The agreement, which was announced by Finance Minister Patrick Chinamasa, will allow consumers to use Chinese currency. The yuan had previously been added to the government's basket of foreign currencies, but was not yet cleared for the public.
Zimbabwe has begun phasing out its own dollars, which had become virtually useless after years of inflation so dramatic that the government stopped releasing exact inflation figures. In June, citizens were offered $5 USD for bank accounts worth up to 175 quadrillion Zimbabwean dollars, according to the BBC.
For years, most Zimbabweans have been conducting everyday business using foreign currencies like the US dollar in an official multi-currency system.
President Robert Mugabe has led the southern African country since it overthrew its minority white rulers in 1980. He is often blamed for Zimbabwe's economic woes, which left 8 out of 10 people formally unemployed in 2008.
Western economic sanctions over Mr. Mugabe's record of human-rights abuses have made trade difficult, pushing the President towards a "look East policy" well-timed with China's own eagerness to take on investment and development projects abroad.
In early December, Chinese President Xi Jinping and his wife Peng Liyuan spent two days in Zimbabwe en route to a China-Africa summit in Johannesburg, where he tried to reassure China's growing number of African partners over the Asian country's economic slump.
Mr. Xi and Mugabe's meetings resulted in ten agreements meant to bolster the Zimbabwean economy and infrastructure, adding on to years of Chinese investments. According to The New York Times, China now accounts for 82 percent of the country's foreign investments.
While the two countries may be especially close, the financial ties are part of a decade-long trend. Chinese investment abroad grew "nearly tenfold" between 2005 and 2013, according to The Times, which observed a pattern of "lock[ing] up resources in countries with autocratic governments and struggling economies," making it "harder for Western-led institutions like the World Bank to demand economic reforms and environmental standards." Even Russia has strengthened economic ties with China after the conflict in Ukraine pushed European partners away.
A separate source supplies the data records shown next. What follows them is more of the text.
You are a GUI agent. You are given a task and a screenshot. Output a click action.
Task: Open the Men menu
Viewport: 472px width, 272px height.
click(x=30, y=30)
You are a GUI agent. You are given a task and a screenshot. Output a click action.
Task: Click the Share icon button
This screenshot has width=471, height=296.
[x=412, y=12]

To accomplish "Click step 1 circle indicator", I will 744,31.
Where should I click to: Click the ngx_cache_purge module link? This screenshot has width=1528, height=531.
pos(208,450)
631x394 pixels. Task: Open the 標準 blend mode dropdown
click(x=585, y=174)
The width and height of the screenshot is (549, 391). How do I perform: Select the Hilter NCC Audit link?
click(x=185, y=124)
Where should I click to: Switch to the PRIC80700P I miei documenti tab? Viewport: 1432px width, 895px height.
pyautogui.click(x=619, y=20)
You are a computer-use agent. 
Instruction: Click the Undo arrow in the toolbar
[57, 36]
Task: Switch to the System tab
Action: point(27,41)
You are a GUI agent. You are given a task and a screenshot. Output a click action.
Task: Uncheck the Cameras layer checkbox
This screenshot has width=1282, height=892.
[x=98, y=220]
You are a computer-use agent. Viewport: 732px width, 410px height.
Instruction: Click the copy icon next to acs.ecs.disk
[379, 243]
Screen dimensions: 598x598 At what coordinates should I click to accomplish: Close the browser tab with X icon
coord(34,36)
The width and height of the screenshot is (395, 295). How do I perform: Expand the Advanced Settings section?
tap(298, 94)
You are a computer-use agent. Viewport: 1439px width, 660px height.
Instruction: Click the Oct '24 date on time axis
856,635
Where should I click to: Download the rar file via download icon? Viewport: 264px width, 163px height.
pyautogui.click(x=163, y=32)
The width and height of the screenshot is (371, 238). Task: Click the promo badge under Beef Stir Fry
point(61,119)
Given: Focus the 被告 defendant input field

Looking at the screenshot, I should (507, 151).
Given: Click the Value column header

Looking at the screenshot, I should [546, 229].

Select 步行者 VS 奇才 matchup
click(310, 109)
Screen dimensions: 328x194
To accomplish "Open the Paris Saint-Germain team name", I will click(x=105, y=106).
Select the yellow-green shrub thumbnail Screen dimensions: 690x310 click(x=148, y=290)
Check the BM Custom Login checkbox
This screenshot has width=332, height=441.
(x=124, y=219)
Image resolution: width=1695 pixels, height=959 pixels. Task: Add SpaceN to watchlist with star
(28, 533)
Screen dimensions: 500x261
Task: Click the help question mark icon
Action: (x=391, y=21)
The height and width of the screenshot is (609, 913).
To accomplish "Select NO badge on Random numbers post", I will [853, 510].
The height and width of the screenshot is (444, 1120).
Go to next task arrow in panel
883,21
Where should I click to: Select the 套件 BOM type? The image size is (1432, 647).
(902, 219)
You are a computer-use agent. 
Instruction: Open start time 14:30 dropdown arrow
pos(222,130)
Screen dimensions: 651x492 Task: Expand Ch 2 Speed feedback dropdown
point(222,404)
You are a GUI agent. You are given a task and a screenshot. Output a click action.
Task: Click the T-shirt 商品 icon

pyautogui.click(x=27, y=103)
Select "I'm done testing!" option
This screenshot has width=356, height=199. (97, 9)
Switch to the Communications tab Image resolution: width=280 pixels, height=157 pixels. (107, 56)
From Ecuador to Afghanistan, China is stepping into similar industries as in Zimbabwe: mining, construction, and telecommunications. But its loans often come with strict conditions on natural resources and workers, as well as high interest rates.
"The problem is we are trying to replace American imperialism with Chinese imperialism," former Ecuadorian energy minister Alberto Acosta told the New York Times.
Critics like Mr. Acosta worry that China will export not just goods, which can harm local businesses, but also create unhealthy labor conditions and environmental practices, as well as turn a blind eye towards human rights abuses — what made Zimbabwe a development pariah in the first place.
"Considering what has happened with past deals, we are skeptical of promises of big, megaprojects. We have had a lot of Chinese involvement before, but little improvement has happened," University of Zimbabwe economist Antony Hawkins told the Guardian of Mugabe and Xi's latest deal.
But others say there are signs that China and its partner countries are both waking up to the need for change.
One of the more dramatic signs could be China's pledge to give $2 billion to the world's poorest countries through a United Nations fund, possibly indicating greater willingness to play by the rules of Western aid.
Journalist Howard French has reported that Africa's own consumers and civil society groups are pushing back against unclear terms in Chinese deals, demanding to know how they will benefit people outside government.
In a 2014 op-ed, Mr. French argued that countries concerned with China's new dominance shouldn't point to individual leaders like Mugabe as the problem with such partnerships; most countries have signed deals with similarly notorious figures at some point. Instead, they can tackle the lack of transparency that often clouds such deals, and support civic institutions like the free press, or activist groups, who do the same.